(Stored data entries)
....
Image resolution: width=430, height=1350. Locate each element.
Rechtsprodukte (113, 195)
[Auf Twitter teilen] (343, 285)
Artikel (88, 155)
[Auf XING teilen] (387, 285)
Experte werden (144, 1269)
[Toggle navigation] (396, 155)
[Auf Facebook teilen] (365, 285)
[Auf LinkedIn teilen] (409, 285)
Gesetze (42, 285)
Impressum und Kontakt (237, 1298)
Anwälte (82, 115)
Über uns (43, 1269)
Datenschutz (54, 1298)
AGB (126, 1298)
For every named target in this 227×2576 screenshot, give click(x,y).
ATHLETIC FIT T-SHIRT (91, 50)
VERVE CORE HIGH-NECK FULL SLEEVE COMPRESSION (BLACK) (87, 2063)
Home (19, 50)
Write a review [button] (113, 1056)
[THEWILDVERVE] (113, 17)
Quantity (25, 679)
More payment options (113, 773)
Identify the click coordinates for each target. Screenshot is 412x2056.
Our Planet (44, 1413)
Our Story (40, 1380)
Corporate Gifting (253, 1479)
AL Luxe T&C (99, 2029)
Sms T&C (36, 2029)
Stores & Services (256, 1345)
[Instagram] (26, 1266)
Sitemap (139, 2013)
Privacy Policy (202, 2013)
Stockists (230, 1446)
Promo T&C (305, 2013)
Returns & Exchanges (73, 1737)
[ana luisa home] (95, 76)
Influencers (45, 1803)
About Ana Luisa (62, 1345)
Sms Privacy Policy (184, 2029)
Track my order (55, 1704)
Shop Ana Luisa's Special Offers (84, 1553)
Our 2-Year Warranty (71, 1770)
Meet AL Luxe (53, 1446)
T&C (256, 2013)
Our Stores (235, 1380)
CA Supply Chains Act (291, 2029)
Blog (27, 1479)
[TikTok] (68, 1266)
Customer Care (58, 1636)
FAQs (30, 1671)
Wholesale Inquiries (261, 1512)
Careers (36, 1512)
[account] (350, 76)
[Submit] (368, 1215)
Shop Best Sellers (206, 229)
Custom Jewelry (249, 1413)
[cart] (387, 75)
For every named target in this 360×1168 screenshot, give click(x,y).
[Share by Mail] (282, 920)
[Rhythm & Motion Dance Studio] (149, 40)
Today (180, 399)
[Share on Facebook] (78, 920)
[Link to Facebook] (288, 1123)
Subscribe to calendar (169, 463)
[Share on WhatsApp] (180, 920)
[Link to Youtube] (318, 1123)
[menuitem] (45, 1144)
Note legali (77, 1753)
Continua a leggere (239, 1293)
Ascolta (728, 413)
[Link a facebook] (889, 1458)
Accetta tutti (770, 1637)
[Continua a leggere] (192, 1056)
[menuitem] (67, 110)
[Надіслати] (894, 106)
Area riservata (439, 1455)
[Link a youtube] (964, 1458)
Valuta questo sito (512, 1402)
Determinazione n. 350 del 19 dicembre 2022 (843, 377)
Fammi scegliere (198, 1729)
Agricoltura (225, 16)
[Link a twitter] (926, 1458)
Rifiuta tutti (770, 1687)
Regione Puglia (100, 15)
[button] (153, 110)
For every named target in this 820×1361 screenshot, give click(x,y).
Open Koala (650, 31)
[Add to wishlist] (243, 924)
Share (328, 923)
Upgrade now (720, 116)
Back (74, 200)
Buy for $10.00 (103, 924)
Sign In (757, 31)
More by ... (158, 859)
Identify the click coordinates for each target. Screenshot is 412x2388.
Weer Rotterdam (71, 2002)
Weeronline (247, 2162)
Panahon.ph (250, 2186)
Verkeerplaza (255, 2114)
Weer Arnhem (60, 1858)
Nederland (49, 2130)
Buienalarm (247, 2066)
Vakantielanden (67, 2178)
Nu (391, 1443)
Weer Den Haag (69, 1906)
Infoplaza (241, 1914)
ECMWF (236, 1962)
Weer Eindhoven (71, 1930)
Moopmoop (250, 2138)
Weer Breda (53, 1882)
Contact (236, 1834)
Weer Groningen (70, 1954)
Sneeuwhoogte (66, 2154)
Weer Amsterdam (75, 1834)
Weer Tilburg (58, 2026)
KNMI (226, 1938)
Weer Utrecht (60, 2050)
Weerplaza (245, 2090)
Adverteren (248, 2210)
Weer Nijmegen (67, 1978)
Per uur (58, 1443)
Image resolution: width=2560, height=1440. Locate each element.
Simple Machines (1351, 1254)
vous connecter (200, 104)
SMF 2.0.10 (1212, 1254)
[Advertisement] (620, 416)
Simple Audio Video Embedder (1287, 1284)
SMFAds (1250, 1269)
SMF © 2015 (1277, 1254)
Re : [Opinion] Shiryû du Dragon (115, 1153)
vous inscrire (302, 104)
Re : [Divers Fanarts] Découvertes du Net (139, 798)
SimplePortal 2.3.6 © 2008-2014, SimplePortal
....
Task:
Only lines with the word "click" are wanted, so copy each one from the records.

Answer space:
For every named target in this 227×2576 screenshot, give click(x,y).
Identify the click coordinates for each target. Screenshot is 412x2056.
For every named target in this 360×1168 screenshot, give click(x,y).
For every named target in this 820×1361 screenshot, give click(x,y).
Identify the click coordinates for each target. Screenshot is 412x2388.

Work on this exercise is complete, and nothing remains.